TLDR
- On March 16, 2026, BNP Paribas shifted its rating on ServiceNow (NOW) from Neutral to Outperform.
- The software stock has tumbled 23% year-to-date, creating what BNP views as an attractive entry point.
- Analyst Stefan Slowinski boosted his price objective from $120 to $140.
- BNP anticipates NOW will achieve approximately 20% subscriber organic revenue growth by fiscal 2026’s close.
- The firm highlights AI revenue opportunities and robust margin performance as primary catalysts.
ServiceNow (NOW) received a bullish endorsement from BNP Paribas this Monday, with the firm elevating its rating to Outperform while increasing the price objective to $140 from $120.
Stefan Slowinski, analyst at BNP, issued the upgrade, arguing that the recent market selloff has opened up a compelling buying opportunity. The stock has declined 23% since the beginning of the year through the time of this rating change.
“Following the 2025 sell-off, which has accelerated into this year, the risk/reward profile for ServiceNow has become more favorable,” Slowinski stated in his research note.
Slowinski highlighted three critical factors he evaluates in software companies: a stable core business foundation, viable artificial intelligence revenue generation, and strong margin quality with controlled stock-based compensation expenses. According to him, NOW meets all these criteria.

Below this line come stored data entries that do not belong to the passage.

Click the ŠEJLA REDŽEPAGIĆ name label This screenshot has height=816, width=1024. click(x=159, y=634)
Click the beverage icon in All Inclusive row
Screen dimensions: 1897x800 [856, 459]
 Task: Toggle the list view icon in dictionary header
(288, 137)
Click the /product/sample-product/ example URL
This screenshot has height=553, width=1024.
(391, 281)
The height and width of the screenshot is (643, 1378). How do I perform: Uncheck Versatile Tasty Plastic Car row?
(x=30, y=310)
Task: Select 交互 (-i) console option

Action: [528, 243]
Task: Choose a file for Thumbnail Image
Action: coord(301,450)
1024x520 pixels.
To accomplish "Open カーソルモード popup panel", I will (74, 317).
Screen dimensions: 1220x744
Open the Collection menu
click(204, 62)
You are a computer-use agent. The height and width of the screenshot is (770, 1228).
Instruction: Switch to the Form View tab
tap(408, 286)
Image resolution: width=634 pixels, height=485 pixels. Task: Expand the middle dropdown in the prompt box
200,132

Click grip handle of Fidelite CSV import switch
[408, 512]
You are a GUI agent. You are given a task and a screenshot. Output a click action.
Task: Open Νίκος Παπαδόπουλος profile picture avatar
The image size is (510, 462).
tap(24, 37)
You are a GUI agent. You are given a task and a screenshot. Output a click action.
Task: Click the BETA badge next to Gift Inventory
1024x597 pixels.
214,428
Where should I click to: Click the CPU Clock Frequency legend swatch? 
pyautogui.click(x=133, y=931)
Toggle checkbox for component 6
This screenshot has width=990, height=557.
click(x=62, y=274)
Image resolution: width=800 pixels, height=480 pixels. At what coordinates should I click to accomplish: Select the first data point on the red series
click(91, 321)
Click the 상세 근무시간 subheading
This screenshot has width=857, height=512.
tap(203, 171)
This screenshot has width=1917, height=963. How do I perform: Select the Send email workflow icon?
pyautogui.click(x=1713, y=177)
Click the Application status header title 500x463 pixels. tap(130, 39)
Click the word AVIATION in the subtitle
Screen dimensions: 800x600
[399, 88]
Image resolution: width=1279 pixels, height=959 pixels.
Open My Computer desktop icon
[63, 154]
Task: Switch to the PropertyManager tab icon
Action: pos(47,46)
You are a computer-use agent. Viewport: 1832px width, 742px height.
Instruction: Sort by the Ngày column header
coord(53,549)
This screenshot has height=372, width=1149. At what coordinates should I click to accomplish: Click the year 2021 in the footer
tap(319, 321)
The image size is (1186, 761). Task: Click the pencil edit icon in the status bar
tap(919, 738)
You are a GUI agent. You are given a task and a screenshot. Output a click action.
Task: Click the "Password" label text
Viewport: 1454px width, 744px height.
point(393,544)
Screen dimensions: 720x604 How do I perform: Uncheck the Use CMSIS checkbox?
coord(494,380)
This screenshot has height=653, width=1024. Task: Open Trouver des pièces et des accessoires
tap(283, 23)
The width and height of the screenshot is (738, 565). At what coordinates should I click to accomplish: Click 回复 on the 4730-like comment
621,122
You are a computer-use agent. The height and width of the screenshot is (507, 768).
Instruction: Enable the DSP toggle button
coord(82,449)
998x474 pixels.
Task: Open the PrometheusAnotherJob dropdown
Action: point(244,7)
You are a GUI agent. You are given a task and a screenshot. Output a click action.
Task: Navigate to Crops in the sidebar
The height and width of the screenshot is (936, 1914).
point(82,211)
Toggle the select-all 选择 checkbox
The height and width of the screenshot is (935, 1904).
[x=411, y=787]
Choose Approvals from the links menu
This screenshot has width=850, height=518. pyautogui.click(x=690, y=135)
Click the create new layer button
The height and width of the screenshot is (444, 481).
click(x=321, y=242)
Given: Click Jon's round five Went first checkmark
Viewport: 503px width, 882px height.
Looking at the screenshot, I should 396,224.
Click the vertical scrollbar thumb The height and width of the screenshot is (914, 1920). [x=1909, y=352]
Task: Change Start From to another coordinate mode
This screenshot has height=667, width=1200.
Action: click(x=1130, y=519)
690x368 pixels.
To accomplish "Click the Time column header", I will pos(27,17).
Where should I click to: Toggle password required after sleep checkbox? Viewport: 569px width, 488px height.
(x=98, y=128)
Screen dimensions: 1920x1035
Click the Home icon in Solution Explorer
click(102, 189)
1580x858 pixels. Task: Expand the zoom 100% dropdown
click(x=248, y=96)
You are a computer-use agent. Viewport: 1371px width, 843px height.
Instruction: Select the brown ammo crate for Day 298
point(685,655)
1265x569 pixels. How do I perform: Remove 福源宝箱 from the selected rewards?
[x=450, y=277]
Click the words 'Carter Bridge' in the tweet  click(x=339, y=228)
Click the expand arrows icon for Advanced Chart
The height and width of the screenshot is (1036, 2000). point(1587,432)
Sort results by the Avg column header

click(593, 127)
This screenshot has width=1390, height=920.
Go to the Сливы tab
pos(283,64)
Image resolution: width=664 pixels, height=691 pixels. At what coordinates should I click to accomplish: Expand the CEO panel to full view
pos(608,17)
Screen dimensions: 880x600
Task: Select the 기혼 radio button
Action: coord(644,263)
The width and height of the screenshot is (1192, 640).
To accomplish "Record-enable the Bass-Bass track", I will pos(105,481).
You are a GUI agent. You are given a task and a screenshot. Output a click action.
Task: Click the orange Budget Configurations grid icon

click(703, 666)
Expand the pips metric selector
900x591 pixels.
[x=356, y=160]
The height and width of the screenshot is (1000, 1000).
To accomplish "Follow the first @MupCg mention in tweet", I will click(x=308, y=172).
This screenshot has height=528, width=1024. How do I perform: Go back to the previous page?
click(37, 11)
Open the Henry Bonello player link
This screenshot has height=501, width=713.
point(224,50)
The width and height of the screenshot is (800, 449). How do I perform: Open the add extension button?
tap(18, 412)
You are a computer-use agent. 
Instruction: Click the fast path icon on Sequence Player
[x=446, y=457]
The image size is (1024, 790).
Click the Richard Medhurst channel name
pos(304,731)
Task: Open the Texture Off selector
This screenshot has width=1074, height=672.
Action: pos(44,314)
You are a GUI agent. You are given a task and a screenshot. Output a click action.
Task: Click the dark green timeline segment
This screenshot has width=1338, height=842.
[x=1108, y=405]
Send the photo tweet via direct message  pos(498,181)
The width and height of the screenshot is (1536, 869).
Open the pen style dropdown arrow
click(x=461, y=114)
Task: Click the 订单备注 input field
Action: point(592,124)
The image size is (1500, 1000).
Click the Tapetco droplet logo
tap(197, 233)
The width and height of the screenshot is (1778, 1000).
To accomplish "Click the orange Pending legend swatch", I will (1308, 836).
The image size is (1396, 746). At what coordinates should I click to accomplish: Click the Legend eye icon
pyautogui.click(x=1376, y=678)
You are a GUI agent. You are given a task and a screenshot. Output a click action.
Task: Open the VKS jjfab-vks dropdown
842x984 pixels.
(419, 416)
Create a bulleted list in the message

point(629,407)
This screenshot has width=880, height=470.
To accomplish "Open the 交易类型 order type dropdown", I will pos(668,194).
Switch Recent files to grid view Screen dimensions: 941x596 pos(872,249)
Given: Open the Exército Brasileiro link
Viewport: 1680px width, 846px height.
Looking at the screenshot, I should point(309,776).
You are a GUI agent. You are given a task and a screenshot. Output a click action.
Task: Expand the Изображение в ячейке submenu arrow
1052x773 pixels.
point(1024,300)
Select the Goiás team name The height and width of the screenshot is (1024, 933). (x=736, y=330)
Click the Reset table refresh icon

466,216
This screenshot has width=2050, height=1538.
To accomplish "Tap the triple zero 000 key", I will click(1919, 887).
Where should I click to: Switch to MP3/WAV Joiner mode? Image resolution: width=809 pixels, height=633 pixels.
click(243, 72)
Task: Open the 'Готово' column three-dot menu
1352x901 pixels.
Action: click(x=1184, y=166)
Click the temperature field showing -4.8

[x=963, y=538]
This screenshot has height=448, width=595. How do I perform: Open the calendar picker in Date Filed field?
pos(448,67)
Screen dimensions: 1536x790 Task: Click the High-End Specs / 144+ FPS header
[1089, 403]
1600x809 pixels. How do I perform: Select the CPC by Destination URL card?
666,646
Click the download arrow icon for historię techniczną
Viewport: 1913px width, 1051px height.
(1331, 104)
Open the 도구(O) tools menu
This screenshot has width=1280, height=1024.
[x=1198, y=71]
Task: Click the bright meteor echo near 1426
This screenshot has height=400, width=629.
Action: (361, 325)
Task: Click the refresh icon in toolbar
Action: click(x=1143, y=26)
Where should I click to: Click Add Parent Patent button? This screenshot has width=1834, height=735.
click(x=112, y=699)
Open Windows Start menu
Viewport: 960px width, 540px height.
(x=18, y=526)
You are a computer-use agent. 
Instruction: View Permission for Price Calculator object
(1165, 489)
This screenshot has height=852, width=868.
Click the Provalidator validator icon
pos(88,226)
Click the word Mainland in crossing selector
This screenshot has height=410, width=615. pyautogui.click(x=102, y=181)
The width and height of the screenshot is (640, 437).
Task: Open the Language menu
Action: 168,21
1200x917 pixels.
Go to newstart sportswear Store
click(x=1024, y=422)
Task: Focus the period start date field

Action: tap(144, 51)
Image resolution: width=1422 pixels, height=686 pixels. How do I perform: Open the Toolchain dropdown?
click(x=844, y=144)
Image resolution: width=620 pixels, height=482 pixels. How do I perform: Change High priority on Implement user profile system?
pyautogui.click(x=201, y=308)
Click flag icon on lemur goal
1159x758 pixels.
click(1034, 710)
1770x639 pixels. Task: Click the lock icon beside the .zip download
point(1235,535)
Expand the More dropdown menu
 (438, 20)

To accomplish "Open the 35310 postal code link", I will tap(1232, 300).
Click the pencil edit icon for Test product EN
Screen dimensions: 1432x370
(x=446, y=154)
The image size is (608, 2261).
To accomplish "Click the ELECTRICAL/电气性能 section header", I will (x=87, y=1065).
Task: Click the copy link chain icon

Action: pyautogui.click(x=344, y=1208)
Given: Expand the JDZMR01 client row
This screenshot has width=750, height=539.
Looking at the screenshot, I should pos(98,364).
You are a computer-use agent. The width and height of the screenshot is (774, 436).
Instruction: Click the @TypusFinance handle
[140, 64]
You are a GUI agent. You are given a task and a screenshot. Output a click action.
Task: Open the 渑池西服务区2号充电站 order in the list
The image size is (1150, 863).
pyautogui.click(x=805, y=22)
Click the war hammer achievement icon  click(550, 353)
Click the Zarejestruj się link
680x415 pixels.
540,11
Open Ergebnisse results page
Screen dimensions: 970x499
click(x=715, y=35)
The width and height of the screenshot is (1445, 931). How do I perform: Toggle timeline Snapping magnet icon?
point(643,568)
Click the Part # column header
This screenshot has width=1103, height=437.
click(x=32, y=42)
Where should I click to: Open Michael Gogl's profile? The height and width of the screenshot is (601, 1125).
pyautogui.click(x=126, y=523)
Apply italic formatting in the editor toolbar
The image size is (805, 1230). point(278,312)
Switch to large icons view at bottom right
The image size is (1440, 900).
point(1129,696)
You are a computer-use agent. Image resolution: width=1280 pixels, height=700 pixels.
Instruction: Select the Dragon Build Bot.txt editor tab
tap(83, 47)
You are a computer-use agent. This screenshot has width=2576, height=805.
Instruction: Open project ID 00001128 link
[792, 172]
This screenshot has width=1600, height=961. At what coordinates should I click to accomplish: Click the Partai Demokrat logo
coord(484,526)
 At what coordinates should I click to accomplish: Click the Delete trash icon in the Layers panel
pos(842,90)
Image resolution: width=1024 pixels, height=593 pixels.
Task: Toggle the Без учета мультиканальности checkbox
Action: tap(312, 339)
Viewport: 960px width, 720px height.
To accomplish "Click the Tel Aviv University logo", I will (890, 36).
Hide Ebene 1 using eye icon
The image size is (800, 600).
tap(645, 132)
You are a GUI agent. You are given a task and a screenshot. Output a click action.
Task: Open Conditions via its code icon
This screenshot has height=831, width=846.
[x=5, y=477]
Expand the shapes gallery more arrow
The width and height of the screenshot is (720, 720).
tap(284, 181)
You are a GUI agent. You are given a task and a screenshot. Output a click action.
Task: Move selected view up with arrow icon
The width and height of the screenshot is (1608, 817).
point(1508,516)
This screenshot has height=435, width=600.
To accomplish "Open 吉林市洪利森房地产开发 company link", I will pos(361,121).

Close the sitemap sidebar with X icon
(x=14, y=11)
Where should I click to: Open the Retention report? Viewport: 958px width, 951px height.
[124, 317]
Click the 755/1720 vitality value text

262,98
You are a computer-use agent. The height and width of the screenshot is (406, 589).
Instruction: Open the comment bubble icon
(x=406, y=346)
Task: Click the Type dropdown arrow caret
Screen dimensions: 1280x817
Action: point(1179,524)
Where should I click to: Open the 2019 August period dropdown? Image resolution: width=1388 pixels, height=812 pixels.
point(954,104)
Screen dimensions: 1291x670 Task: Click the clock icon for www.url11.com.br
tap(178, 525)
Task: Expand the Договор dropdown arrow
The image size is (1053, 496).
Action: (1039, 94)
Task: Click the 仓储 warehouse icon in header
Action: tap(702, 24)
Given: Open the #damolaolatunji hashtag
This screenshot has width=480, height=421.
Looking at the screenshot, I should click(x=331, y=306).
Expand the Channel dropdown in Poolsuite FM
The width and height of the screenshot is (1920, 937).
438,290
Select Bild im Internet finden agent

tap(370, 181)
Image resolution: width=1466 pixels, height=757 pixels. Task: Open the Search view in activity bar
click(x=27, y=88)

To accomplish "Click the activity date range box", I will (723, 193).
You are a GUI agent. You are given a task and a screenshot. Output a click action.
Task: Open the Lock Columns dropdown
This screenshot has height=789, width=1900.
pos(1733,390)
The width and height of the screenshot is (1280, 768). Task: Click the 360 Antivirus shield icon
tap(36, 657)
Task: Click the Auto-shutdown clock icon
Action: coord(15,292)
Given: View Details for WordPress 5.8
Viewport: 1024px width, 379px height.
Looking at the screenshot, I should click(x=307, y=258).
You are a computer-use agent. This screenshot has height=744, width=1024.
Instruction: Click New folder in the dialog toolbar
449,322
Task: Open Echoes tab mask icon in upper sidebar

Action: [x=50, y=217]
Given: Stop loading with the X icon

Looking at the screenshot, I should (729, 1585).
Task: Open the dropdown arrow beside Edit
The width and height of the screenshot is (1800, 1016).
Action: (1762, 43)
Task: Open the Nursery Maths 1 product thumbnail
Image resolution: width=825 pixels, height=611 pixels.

BNP now projects ServiceNow will conclude fiscal 2026 with subscriber organic revenue expansion of approximately 20%. This represents an improvement over the roughly 18% figure the company provided in its first-quarter outlook.
Slowinski identifies additional growth potential if enterprise clients accelerate their migrations from Standard and Pro subscription levels to Pro Plus. He also noted possible momentum from customers who initially purchased Assist Packs.
AI Monetization in Focus
The rating upgrade heavily emphasizes ServiceNow’s capacity to convert its AI investments into tangible revenue streams. BNP’s analysis indicates the market may be undervaluing this opportunity, particularly given the stock’s challenging year-to-date performance.
Pro Plus, the company’s premium subscription tier, represents a cornerstone of this investment thesis. Should adoption rates accelerate, Slowinski expects growth could surpass current management guidance.
ServiceNow’s gross margin stands at 77.53%, while its operating margin reaches 13.74%. The company has delivered revenue growth at a three-year compound annual growth rate of 21.2%, providing fundamental support for the upgrade beyond market sentiment.
Balance Sheet Holds Up
ServiceNow maintains a debt-to-equity ratio of 0.19, paired with an interest coverage ratio of 79.3 — both metrics indicating a solid balance sheet with minimal financial risk.
With an Altman Z-Score of 6.54, the company sits comfortably in financially secure territory. Insider trading activity during the most recent three-month period shows one purchase transaction.
NOW carries a market capitalization of roughly $120 billion. BNP’s revised $140 price objective suggests meaningful appreciation potential from present levels after the year-to-date downturn.
This rating change marks BNP’s latest position on the stock, with the updated $140 target established as of March 16, 2026.